▸ **Problem statement**:
Which lines of the data contain the string "computer"? Copy every one.

Records from a data collection:
-- -- --

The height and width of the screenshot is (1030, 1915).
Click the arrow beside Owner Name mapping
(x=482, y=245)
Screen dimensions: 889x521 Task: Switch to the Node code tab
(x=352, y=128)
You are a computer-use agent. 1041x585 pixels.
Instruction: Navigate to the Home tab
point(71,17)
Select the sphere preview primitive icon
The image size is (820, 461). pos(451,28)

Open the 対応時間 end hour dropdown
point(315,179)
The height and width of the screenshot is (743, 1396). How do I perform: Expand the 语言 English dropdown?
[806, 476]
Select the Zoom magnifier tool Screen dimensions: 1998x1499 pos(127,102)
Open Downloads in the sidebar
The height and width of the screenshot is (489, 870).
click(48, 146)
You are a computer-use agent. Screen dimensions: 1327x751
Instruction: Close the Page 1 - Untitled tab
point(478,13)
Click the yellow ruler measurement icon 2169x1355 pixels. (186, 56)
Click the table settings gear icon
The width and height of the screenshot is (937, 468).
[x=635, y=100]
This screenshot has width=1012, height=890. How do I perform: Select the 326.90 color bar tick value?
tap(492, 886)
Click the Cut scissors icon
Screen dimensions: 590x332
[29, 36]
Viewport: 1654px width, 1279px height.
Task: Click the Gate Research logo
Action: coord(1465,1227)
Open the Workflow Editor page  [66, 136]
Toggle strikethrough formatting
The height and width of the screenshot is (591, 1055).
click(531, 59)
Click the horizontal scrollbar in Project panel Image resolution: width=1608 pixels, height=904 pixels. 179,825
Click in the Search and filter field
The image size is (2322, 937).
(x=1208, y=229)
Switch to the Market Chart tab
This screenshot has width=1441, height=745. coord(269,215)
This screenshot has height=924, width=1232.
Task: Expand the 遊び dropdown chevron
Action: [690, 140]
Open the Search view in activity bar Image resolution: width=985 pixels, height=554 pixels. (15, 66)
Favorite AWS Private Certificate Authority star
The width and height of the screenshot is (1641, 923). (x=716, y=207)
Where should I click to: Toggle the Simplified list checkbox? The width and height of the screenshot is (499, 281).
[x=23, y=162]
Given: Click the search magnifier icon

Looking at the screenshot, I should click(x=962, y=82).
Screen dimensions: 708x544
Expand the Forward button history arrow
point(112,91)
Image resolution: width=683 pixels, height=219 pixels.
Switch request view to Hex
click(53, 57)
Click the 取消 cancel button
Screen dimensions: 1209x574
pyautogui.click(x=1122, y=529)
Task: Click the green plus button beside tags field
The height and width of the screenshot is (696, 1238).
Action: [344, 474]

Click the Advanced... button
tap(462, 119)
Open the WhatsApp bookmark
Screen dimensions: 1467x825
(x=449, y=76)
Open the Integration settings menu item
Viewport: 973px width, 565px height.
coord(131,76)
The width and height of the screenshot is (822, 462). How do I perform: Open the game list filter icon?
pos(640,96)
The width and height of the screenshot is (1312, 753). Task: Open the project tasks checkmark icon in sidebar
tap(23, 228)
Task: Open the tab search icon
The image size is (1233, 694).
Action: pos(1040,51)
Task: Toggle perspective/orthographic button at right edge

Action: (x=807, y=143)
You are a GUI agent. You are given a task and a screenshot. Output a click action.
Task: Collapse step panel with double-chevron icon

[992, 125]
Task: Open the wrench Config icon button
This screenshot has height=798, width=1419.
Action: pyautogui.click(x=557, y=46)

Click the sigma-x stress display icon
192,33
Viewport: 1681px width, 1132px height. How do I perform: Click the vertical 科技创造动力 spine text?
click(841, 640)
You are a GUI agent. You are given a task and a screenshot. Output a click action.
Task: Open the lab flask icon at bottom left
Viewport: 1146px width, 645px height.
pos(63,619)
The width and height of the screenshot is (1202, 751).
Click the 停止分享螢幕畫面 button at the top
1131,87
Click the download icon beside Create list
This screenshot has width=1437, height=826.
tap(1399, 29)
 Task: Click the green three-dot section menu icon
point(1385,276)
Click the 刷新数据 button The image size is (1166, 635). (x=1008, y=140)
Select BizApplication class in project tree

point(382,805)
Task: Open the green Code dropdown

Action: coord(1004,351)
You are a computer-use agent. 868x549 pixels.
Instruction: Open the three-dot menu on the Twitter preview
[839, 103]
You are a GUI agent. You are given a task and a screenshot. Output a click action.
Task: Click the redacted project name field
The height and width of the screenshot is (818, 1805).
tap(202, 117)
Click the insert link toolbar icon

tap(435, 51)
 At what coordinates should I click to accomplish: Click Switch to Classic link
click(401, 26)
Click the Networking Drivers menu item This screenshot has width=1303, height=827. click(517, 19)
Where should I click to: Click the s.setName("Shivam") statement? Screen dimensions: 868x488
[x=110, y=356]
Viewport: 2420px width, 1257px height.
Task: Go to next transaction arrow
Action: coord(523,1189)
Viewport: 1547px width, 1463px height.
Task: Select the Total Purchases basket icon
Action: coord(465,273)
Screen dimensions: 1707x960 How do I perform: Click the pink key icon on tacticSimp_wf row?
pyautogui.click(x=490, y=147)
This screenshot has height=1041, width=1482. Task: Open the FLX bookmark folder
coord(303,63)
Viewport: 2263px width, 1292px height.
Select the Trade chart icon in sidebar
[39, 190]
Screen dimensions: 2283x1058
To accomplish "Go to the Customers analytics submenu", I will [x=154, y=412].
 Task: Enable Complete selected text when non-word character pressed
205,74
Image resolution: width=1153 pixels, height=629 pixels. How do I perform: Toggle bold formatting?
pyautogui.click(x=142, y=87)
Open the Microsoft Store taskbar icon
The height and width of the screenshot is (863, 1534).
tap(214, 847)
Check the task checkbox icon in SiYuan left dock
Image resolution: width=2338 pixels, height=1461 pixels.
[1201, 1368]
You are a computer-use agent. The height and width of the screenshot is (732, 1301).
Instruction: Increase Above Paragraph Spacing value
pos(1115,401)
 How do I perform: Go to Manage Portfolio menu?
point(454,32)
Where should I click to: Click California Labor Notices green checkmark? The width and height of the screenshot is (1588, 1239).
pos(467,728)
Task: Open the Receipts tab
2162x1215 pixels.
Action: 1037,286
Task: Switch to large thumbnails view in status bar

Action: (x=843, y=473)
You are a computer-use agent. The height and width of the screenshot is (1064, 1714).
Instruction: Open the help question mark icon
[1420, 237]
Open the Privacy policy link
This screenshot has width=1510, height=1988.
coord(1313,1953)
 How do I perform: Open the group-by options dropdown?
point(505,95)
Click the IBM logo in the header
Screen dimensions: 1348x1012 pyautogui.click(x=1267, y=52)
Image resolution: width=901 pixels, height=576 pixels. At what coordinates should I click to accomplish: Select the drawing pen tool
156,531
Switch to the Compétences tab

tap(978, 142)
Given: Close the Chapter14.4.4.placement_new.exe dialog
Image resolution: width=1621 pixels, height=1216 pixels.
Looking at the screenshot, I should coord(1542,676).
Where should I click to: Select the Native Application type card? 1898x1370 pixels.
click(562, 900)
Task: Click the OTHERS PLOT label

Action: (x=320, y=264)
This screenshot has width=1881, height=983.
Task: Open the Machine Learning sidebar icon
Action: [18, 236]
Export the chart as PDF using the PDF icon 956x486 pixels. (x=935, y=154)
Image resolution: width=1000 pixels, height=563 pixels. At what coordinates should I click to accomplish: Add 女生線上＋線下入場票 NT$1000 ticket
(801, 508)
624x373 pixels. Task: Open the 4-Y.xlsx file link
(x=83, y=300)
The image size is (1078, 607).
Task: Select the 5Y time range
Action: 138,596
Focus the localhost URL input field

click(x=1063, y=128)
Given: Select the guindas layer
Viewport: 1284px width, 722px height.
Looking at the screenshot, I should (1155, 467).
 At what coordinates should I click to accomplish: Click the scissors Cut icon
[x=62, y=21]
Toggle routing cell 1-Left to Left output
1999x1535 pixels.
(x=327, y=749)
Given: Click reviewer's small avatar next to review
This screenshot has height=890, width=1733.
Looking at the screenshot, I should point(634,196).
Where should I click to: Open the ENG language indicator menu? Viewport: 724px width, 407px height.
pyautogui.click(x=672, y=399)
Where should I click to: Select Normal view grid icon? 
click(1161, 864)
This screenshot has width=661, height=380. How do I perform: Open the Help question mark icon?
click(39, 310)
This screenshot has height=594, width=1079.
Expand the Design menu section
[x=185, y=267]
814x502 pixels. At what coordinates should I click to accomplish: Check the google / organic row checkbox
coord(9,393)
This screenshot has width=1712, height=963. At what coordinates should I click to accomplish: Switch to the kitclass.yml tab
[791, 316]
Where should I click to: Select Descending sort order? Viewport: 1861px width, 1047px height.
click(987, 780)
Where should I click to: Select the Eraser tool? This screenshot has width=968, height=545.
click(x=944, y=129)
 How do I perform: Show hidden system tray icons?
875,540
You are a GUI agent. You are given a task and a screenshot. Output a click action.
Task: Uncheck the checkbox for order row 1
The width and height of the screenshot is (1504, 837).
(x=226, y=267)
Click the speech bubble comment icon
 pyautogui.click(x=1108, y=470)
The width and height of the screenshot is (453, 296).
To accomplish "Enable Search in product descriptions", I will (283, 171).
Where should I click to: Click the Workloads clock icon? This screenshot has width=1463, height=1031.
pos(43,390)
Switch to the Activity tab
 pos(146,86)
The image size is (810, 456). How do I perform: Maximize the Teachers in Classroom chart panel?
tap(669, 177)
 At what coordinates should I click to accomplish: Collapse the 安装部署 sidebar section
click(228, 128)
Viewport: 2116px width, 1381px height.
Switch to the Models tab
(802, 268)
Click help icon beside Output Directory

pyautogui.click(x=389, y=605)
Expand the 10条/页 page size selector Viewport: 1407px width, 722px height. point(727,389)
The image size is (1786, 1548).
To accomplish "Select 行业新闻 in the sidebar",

-- -- --

▸ **Task output**:
You are a computer-use agent. 1041x585 pixels.
You are a computer-use agent. Screen dimensions: 1327x751
You are a computer-use agent. 868x549 pixels.
You are a computer-use agent. The height and width of the screenshot is (732, 1301).
You are a computer-use agent. The height and width of the screenshot is (1064, 1714).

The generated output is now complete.